Tally the lines below that contain the word "icon". Only the total should be given.

Source data
########################################
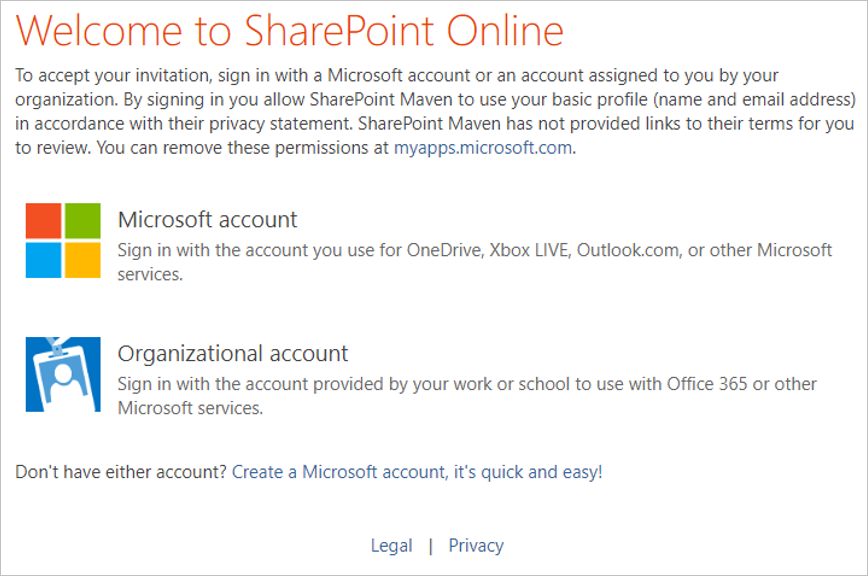The width and height of the screenshot is (868, 576).
Task: Click the blue square of the Microsoft logo
Action: coord(43,260)
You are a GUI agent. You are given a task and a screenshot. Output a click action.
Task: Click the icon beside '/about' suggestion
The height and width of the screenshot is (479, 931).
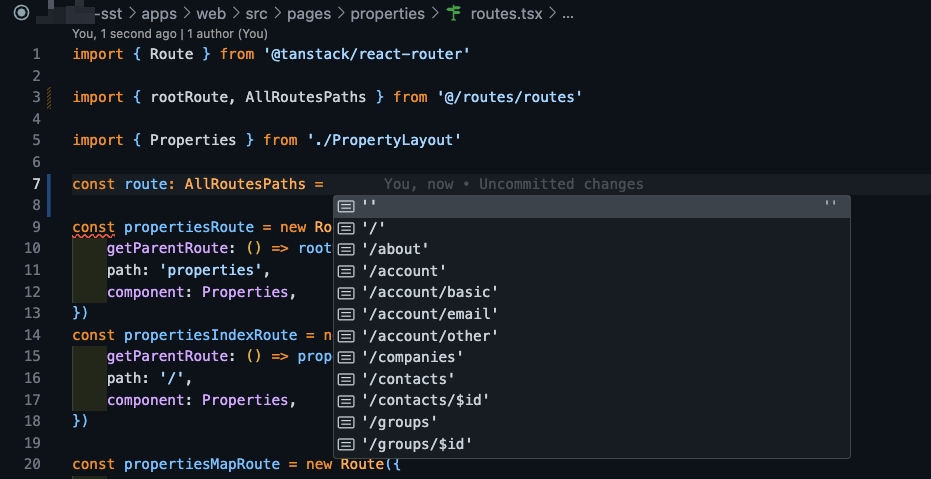tap(346, 249)
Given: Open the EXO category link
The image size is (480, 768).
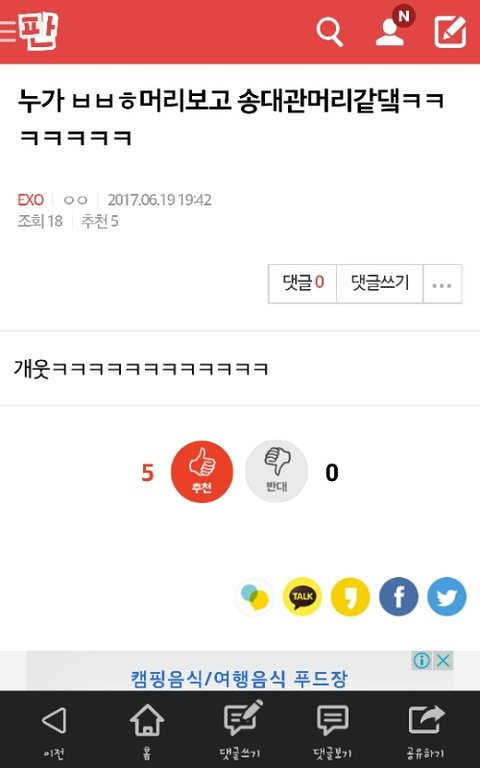Looking at the screenshot, I should coord(30,200).
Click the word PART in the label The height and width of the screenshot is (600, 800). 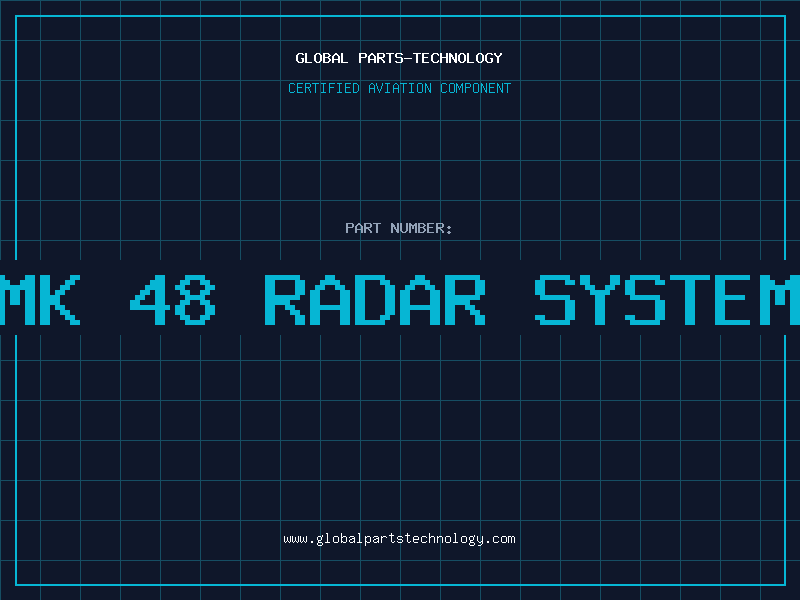362,228
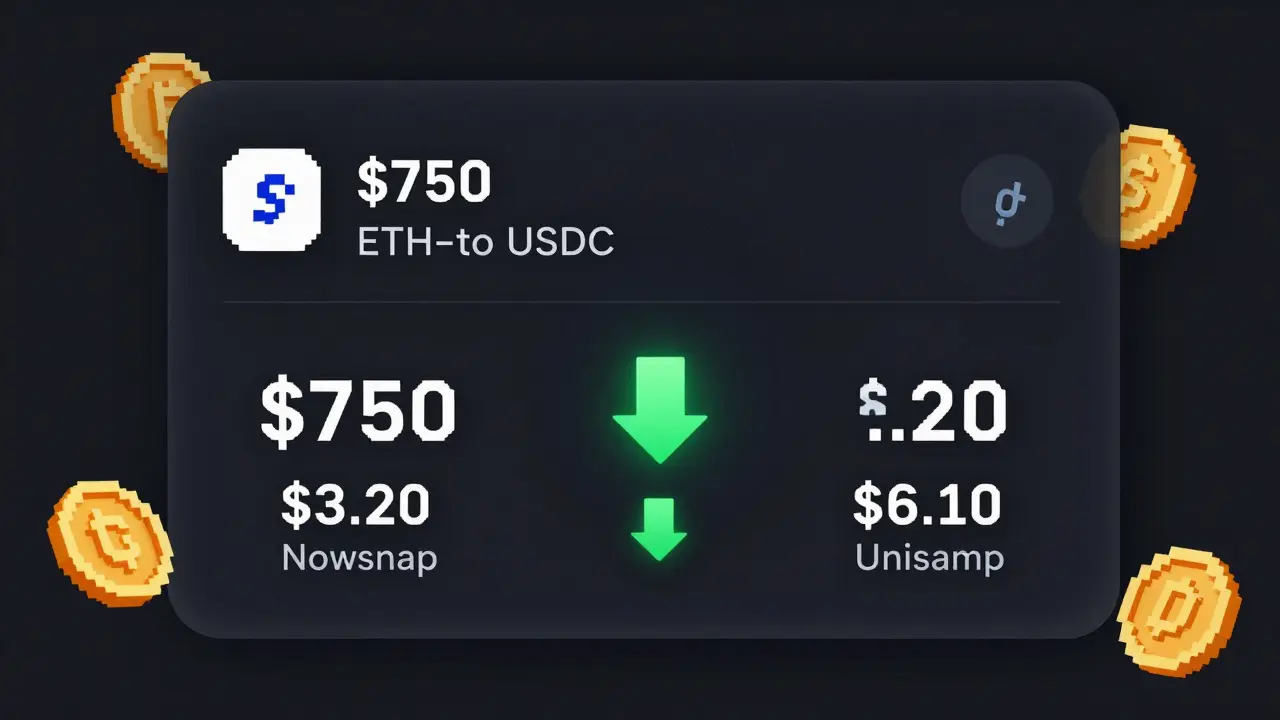Click the large .20 amount on the right
Viewport: 1280px width, 720px height.
pyautogui.click(x=948, y=411)
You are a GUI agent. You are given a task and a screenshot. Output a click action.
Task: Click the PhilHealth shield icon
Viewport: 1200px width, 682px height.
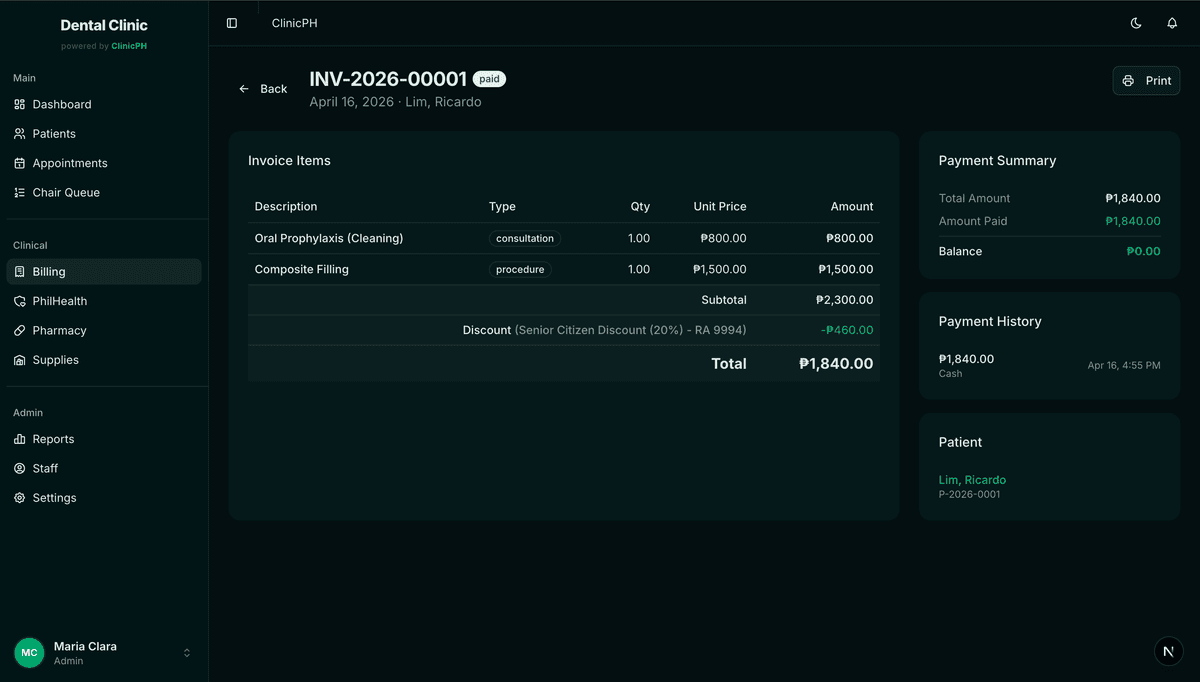20,301
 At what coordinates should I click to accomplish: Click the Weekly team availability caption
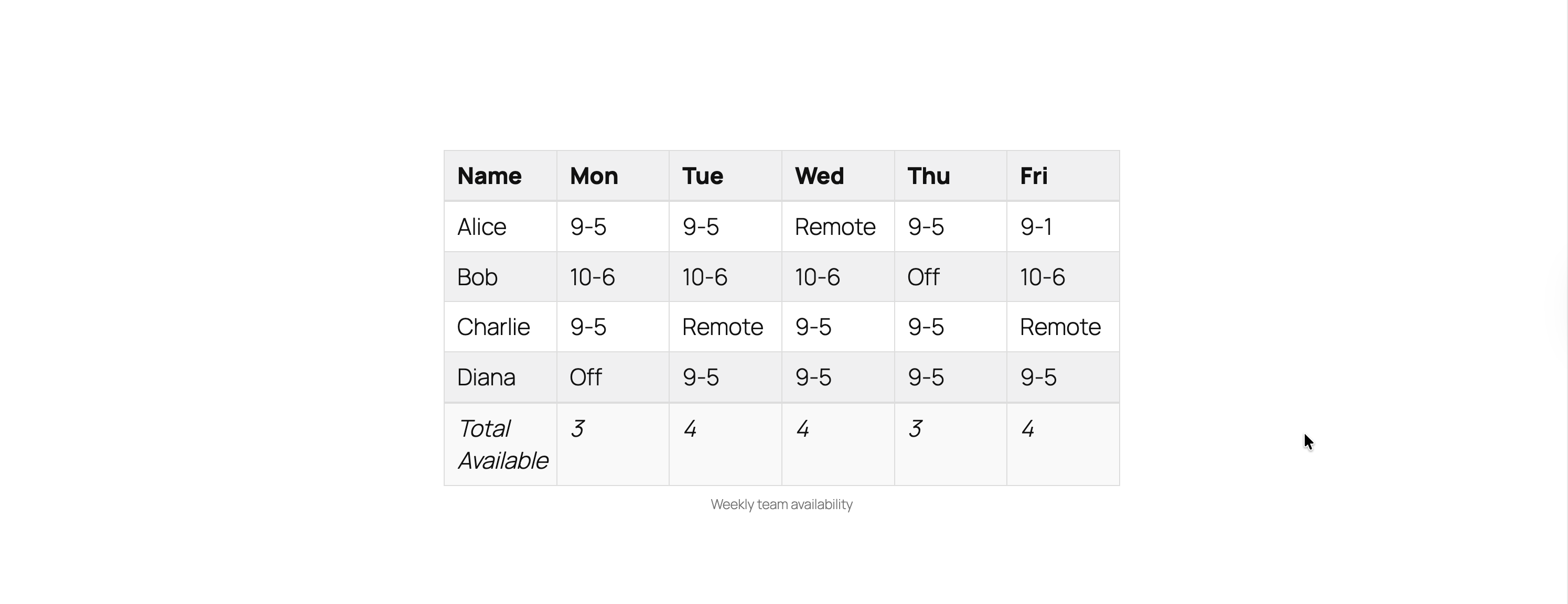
########################################
> TASK ANSWER:
2